Pytorch error mat1 and mat2 shapes cannot be multiplied in Autoencoder to compress images


I receive this error. Whereas the size of my input image is 3x120x120, so I flatten the image by the following code, however, I received this error:

mat1 and mat2 shapes cannot be multiplied (720x120 and 43200x512)

I have tu use an autoencoder to compress my images of a factor of 360 ( So i started from 3x120x120 input to 120 in the encoder).

my code:

class AE(torch.nn.Module):
    def __init__(self):
        super().__init__()
         
        
        self.encoder = torch.nn.Sequential(
            torch.nn.Linear(3*120*120, 512),
            torch.nn.ReLU(),
            torch.nn.Linear(512, 256),
            torch.nn.ReLU(),
            torch.nn.Linear(256, 128),
            torch.nn.ReLU(),
            torch.nn.Linear(128, 120)
        )
         
        
        self.decoder = torch.nn.Sequential(
            torch.nn.Linear(120, 128),
            torch.nn.ReLU(),
            torch.nn.Linear(128, 256),
            torch.nn.ReLU(),
            torch.nn.Linear(256, 512),
            torch.nn.ReLU(),
            torch.nn.Linear(512, 3*120*120),
            torch.nn.Sigmoid()
        )
 
    def forward(self, x):
        encoded = self.encoder(x)
        decoded = self.decoder(encoded)
        return decoded

Solution

  • I think you missed some basic characteristics of nn.Linear function. Its inputs are input and output channel dimension, respectively. And therefore only 1D input is allowable (considering batch, which is 3 in your case, it will be 2D in total ). Therefore you should first flatten your x for later compute compatibility.
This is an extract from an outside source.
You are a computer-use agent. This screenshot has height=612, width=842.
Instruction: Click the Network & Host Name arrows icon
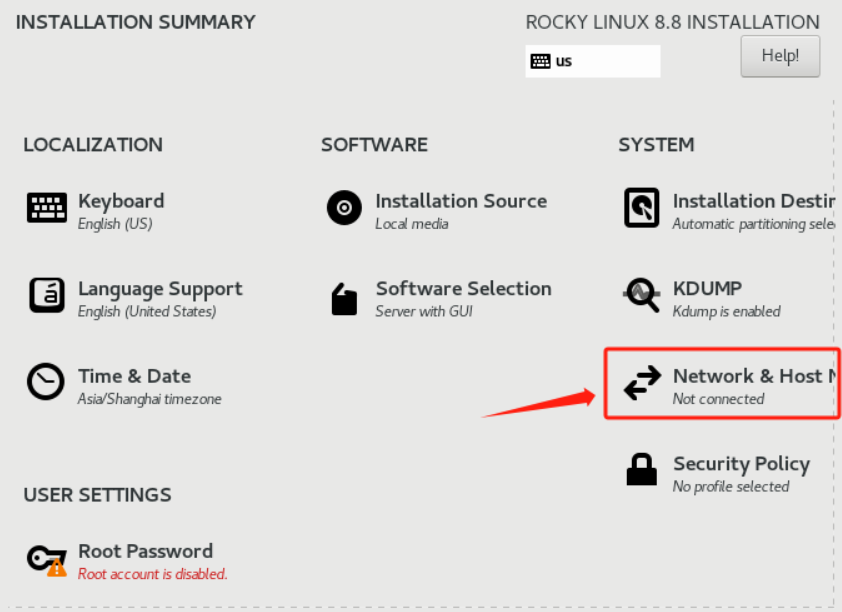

    class AE(torch.nn.Module):
        def __init__(self):
            super().__init__()
        
            self.encoder = torch.nn.Sequential(
                torch.nn.Linear(120*120, 512),
                torch.nn.ReLU(),
                torch.nn.Linear(512, 256),
                torch.nn.ReLU(),
                torch.nn.Linear(256, 128),
                torch.nn.ReLU(),
                torch.nn.Linear(128, 120)
            )
         
        
            self.decoder = torch.nn.Sequential(
                torch.nn.Linear(120, 128),
                torch.nn.ReLU(),
                torch.nn.Linear(128, 256),
                torch.nn.ReLU(),
                torch.nn.Linear(256, 512),
                torch.nn.ReLU(),
                torch.nn.Linear(512, 3*120*120),
                torch.nn.Sigmoid()
            )
    
        def forward(self, x):
            x = x.reshape(3, -1)
            encoded = self.encoder(x)
            decoded = self.decoder(encoded)
            return decoded
    

    I recommend you to carefully search for the structure and dimensional change of common neural networks. It will help you alot for sure.